→ **Required work**: Check each line of the data for "Card" and select those that have it.

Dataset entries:
----------

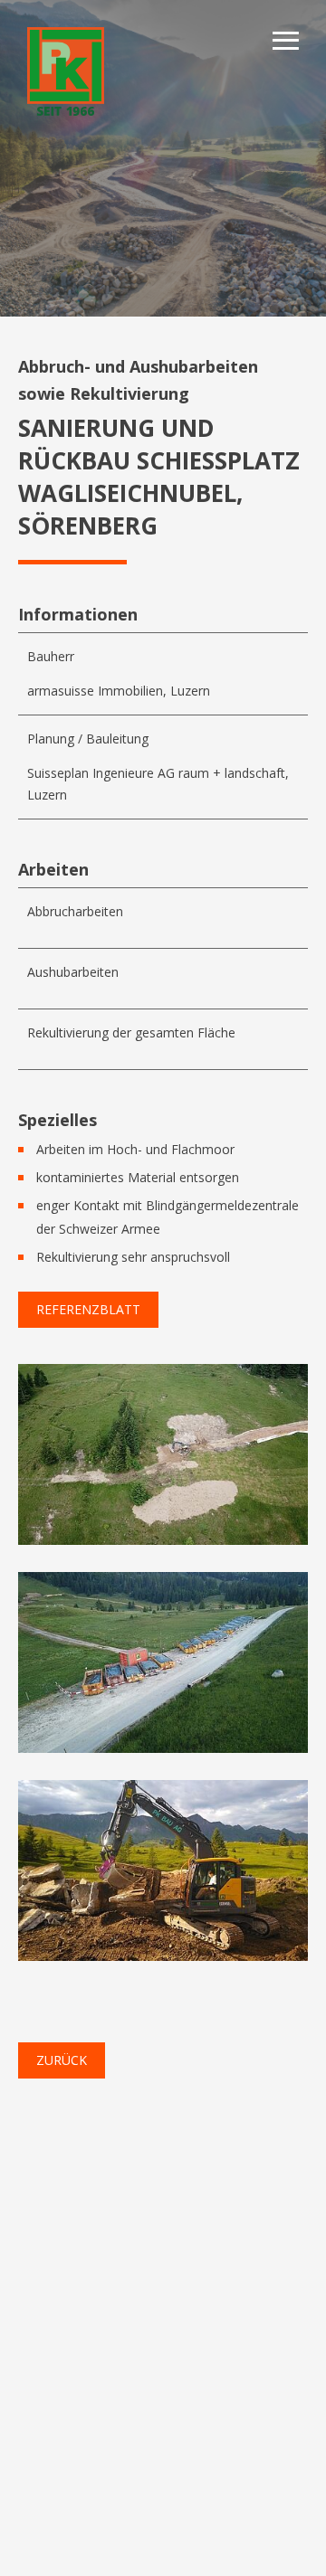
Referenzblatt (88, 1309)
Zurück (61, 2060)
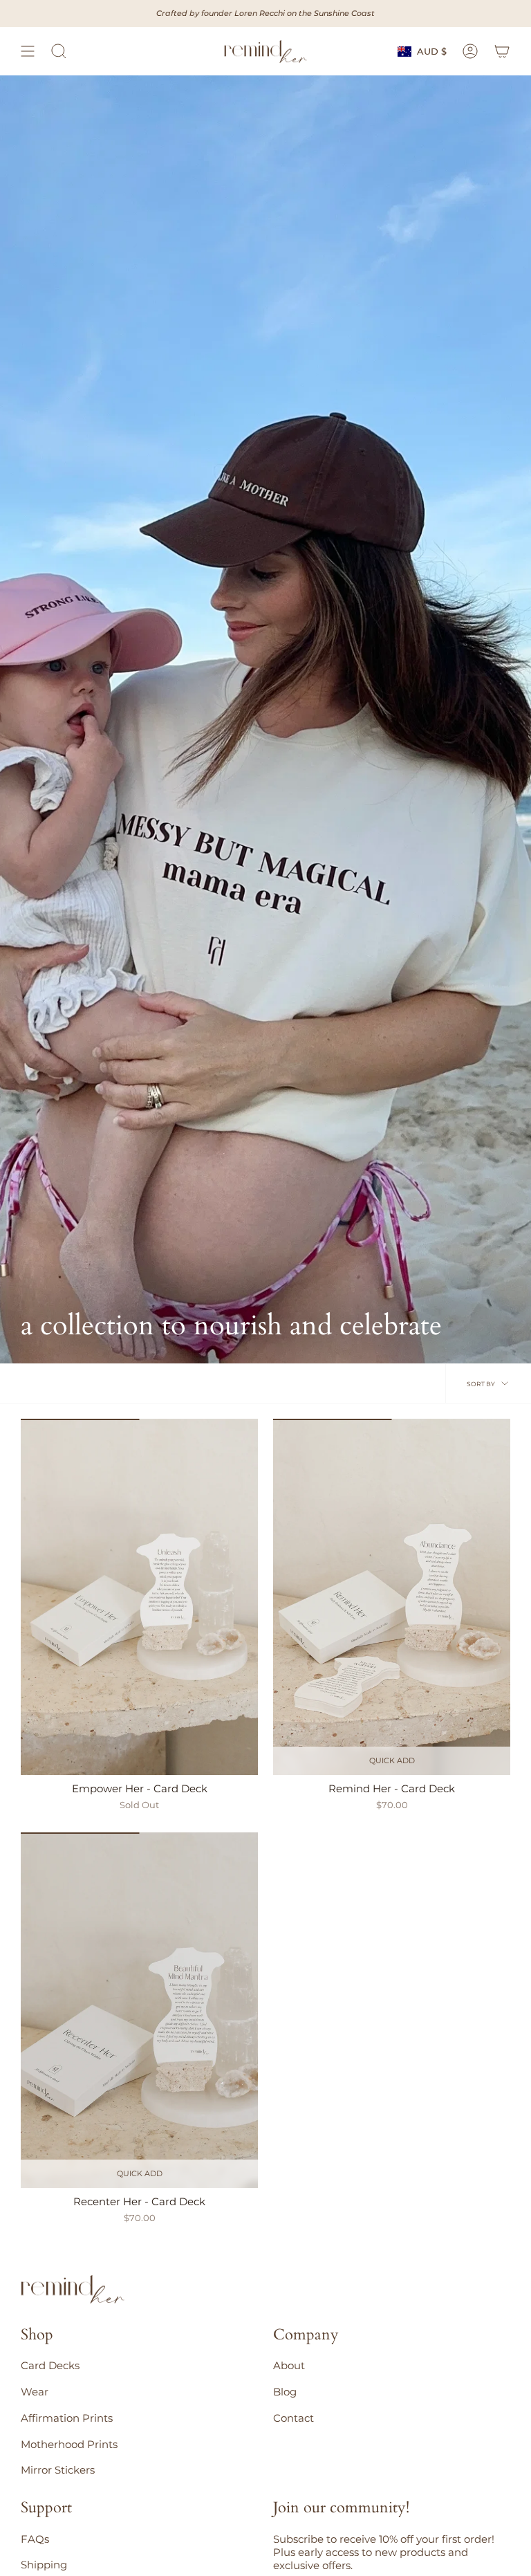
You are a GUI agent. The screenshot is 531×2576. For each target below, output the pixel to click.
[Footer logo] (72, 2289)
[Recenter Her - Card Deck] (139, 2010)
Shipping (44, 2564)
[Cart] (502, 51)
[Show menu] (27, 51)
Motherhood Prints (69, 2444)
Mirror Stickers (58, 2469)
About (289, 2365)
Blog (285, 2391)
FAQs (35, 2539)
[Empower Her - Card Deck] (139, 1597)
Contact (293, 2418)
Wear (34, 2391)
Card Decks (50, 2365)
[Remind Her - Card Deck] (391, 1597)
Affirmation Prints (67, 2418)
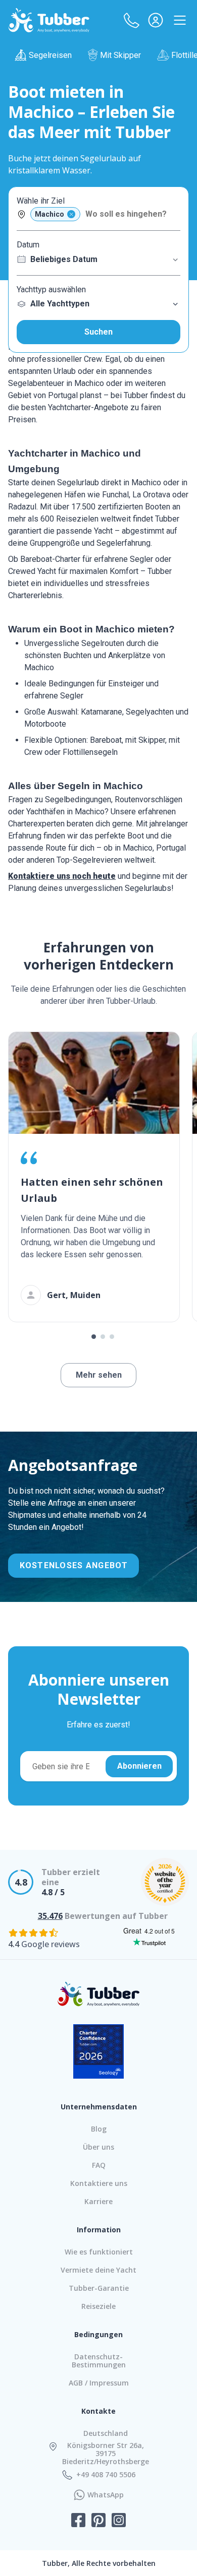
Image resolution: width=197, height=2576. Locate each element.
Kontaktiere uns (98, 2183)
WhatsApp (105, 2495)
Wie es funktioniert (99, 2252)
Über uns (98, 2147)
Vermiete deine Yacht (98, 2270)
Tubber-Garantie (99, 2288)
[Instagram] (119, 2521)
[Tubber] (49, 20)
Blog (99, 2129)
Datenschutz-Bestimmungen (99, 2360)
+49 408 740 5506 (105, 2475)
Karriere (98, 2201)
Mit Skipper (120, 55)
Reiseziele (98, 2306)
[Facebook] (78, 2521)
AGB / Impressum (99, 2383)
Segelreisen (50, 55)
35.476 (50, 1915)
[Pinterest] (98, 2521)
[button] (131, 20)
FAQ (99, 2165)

----------

→ **Solution for this exercise**:
[Recenter Her - Card Deck] (139, 2010)
[Empower Her - Card Deck] (139, 1597)
Card Decks (50, 2365)
[Remind Her - Card Deck] (391, 1597)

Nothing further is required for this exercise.